You forgot the standing take down and c-collar first : )
 
Thanks Chewy. I also found the question that was giving me difficulty.

"
A 38-year-old female was bitten by fire ants while at the park with her kids. Your primary assessment reveals that she is semiconscious, has profoundly labored breathing, and has a rapid, thready pulse. She has a red rash on her entire body and her face is very swollen. You should:

Choose one answer.


A. perform a rapid secondary assessment.


B. administer 0.3 mg of epinephrine.


C. place her supine with her legs elevated 6″ to 12″.

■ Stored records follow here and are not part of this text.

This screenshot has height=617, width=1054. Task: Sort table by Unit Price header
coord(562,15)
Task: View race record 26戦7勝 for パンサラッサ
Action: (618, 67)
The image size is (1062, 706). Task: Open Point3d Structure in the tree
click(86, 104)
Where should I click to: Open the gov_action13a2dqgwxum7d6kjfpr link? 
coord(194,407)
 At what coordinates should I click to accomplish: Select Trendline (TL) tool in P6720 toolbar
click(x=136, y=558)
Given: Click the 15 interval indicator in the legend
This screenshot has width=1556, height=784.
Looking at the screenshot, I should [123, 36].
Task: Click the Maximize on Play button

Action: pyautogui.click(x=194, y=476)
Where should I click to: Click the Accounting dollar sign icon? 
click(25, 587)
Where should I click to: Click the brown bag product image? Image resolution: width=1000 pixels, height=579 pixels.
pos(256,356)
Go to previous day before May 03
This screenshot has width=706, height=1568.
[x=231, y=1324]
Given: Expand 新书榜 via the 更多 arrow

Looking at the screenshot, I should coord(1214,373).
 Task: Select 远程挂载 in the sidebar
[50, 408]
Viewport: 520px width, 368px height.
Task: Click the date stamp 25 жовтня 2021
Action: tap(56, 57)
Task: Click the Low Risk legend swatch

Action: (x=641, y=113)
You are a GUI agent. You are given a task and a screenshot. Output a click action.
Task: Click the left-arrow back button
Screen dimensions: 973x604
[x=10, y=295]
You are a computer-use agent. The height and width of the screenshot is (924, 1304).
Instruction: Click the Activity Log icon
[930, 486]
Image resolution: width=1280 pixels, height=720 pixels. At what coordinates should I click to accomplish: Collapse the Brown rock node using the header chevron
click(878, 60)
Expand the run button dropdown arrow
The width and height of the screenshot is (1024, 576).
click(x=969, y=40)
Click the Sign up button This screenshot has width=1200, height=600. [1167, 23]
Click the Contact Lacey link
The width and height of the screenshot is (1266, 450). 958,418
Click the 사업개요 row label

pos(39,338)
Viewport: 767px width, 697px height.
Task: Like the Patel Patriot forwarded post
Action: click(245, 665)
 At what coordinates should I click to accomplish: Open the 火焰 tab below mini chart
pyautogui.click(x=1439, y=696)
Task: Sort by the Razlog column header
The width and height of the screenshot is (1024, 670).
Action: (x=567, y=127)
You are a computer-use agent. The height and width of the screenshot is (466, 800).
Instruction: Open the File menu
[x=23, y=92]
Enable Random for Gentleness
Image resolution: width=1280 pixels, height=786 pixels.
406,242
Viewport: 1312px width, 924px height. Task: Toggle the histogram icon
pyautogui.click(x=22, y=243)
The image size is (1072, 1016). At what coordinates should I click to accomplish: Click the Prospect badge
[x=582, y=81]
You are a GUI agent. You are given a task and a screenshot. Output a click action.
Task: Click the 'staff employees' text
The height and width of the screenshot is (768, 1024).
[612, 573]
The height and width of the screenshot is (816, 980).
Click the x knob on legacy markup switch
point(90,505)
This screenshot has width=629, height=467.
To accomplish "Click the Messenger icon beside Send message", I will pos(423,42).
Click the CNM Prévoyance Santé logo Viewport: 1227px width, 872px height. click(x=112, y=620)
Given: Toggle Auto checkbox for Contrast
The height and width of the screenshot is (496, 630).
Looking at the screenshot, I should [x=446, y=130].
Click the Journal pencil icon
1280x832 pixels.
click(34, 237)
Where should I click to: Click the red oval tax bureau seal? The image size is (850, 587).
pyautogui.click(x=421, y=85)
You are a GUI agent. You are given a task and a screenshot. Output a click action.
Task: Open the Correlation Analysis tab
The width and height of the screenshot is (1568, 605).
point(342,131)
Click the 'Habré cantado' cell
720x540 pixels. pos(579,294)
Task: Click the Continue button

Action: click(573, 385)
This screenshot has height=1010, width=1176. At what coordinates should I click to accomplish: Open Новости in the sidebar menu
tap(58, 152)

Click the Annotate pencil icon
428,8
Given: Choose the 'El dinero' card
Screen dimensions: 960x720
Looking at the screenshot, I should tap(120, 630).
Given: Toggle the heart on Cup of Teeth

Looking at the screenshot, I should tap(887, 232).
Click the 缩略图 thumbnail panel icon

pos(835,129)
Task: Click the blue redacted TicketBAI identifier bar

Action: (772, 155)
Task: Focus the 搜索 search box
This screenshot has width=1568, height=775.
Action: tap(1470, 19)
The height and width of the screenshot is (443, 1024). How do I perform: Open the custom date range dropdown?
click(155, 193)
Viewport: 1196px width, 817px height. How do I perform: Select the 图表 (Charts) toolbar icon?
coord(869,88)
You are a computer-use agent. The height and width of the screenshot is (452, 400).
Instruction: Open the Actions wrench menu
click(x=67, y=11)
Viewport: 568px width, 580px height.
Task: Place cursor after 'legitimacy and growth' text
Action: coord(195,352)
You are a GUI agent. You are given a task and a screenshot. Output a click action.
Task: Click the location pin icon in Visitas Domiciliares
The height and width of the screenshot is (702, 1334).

D. assist her ventilations with 100% oxygen.


"

So in this case the answer was 'D.' And that is simply because oxygen always comes first before anything right? If D. was not there, the answer would have been B I'm guessing.
As another said, the correct answer isn't the oxygen per se, it's the assist her ventilations... The fact that 100% oxygen is in the statement doesn't make it any less true. It could simply stop there and it's still the answer. This patient has a problem with the ABC's, in this case, an Airway/Breathing problem. So the textbook answer is to support the breathing. The main difference between "real world" and "classroom" is that you do simultaneous actions in the real world where classroom breaks down things into distinct steps. This is so you get to understand the steps that must be taken and (hopefully) a sense of priority of those steps. The next immediate thing to do is, if she has an epi-pen available is to use it. Through the question description, sufficient information is conveyed that enough of an assessment has been done to pull the trigger on the epi.